Under Raisi’s administration, the Iranian regime will continue to increase and safeguard its influence in Syria because losing Syria would be detrimental for Iran on several levels. Since the ruling clerics of Iran came to power, Syria has been a key proxy for Iran by serving as a platform from which Tehran has built formidable influence over the Levant. For example, Iran’s influence in Syria gave Iran the opportunity to establish Hezbollah and to support Hamas. Iran has used Syria to supply weapons and oil to Hezbollah. The establishment of proxy groups throughout the Levant has allowed Iran to strengthen and preserve its regional influence. Without Syria, Iran loses not just the flexibility and capability that having a friendly Syrian government brings to these proxy groups, but also regional geopolitical leverage.
In addition, from the Iranian leaders’ perspective, their interventionist policy in Syria has been successful and they have emerged as a winner there. Therefore, there is no need to change its policy toward Damascus. Iranian Foreign Minister Hossein Amir Abdollahian recently visited Syria and hailed the strong ties between the two countries, and he believes that the view of the international community has altered for the better toward the Syrian government. As he said at a meeting with Bashar Assad: “The diplomatic atmosphere in the recent meetings of the UN General Assembly indicated that conditions have changed in favor of Syria.”
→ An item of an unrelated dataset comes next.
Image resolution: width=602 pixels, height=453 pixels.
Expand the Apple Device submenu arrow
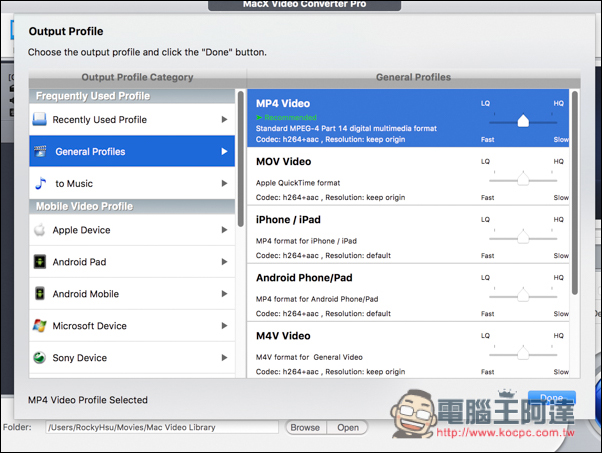pyautogui.click(x=224, y=230)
Without the Iranian regime, it is unlikely that the Alawite state of Bashar Assad would have survived the civil war. Over the past decade, the Iranian regime has spent about $100 billion to keep the Syrian government in power. The theocratic establishment also saw the conflict as an opportunity to gradually increase its influence there. Tehran began by providing advisers to the Syrian government, and later technological, financial and intelligence assistance. Afterward, Iran engaged in assisting and training Assad’s forces militarily. Iran dispatched soldiers from the Quds Force, the elite branch of the IRGC that conducts extraterritorial operations. When the dispatched soldiers proved to be insufficient, IRGC forces were sent to fight in Syria. Tehran also sought the help of its Shiite proxies, primarily Hezbollah, to fight in major battles in favor of Assad’s forces. When the numbers of Syrian rebel groups and opposition groups increased, Tehran hired fighters from Pakistan and Afghanistan.
In a nutshell, under the hard-line administration of President Raisi, the Iranian regime is more likely to ratchet up its military adventurism in Syria, which can further destabilize the region.